L'activité sur le front des fusions et acquisitions a repris, mais elle loin d'avoir retrouvé le rythme trépidant d'avant la crise financière, souligne Jean-Paul Giacometti, vice-président de la firme de gestion de portefeuille Claret. «C'est une reprise par rapport à un arrêt complet qui a duré neuf mois.»

Selon Standard&Poor's, seulement deux secteurs d'activités ont vu une reprise notable du nombre de fusions et acquisitions, soit la santé et les services publics. Le nombre de fusions et acquisitions devrait peu à peu augmenter dans les autres secteurs, estime le stratège en chef de la firme américaine, Sam Stovall, si le climat économique continue de s'améliorer.

Secteur de l'énergie

Les chasseurs ne font généralement pas un mystère de leurs intentions. Des entreprises comme GLV Inc. ou Alimentation Couche-Tard ne cachent pas être constamment à l'affût. Les proies sont nécessairement plus discrètes.

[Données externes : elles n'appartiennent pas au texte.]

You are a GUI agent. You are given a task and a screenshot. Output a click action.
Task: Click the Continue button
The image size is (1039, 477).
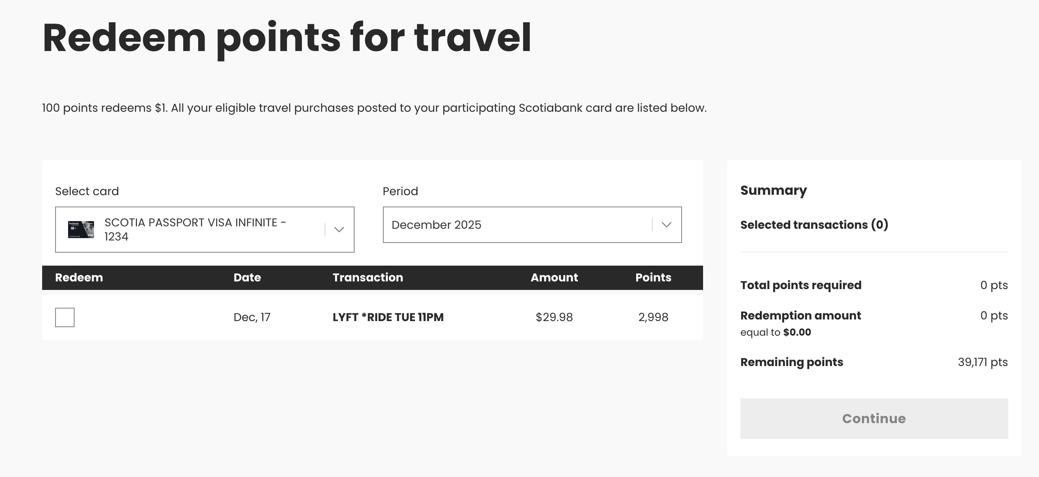(874, 419)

C'est dans le secteur de l'énergie qu'on en retrouvera le plus grand nombre, croient la plupart des spécialistes interrogés hier.

«Si le prix du pétrole continue de descendre, les titres pétroliers vont faiblir et ce sera très tentant pour les étrangers de racheter nos entreprises», explique Denis Durand, de Jarislowski Fraser.

Denis Durand n'hésite pas à donner de gros noms comme Encana, Talisman ou Nexen, qui pourraient alors changer de propriétaires.

Selon lui, il serait surprenant que CGI fasse l'objet d'une prise de contrôle. «Il faudrait que Serge Godin accepte, puisqu'il y a des actions à droits de vote multiples, mais si le prix est là, c'est toujours possible», a-t-il dit.

La vente de World Color Press, par contre, ne serait pas une surprise pour lui, ni celle de Jean Coutu. «À la suite de l'aventure américaine, l'entreprise a moins de possibilité de croissance au Québec et pas de poids en Ontario», explique-t-il.

Le nom SNC-Lavalin refait périodiquement surface quand il est question de fusions et acquisitions. C'est que l'entreprise n'a pas d'actionnaire majoritaire, ce qui rend une éventuelle prise de contrôle plus facile. C'est vrai, estime l'analyste Pierre Lacroix, de Valeurs mobilières Desjardins.

Mais d'un autre côté, souligne-t-il, l'entreprise n'a pas été une cible lors de la dernière vague de fusions et acquisitions et il ne pense pas qu'elle le deviendra. «Pour moi, SNC-Lavalin continue d'être le chasseur plutôt que le chassé».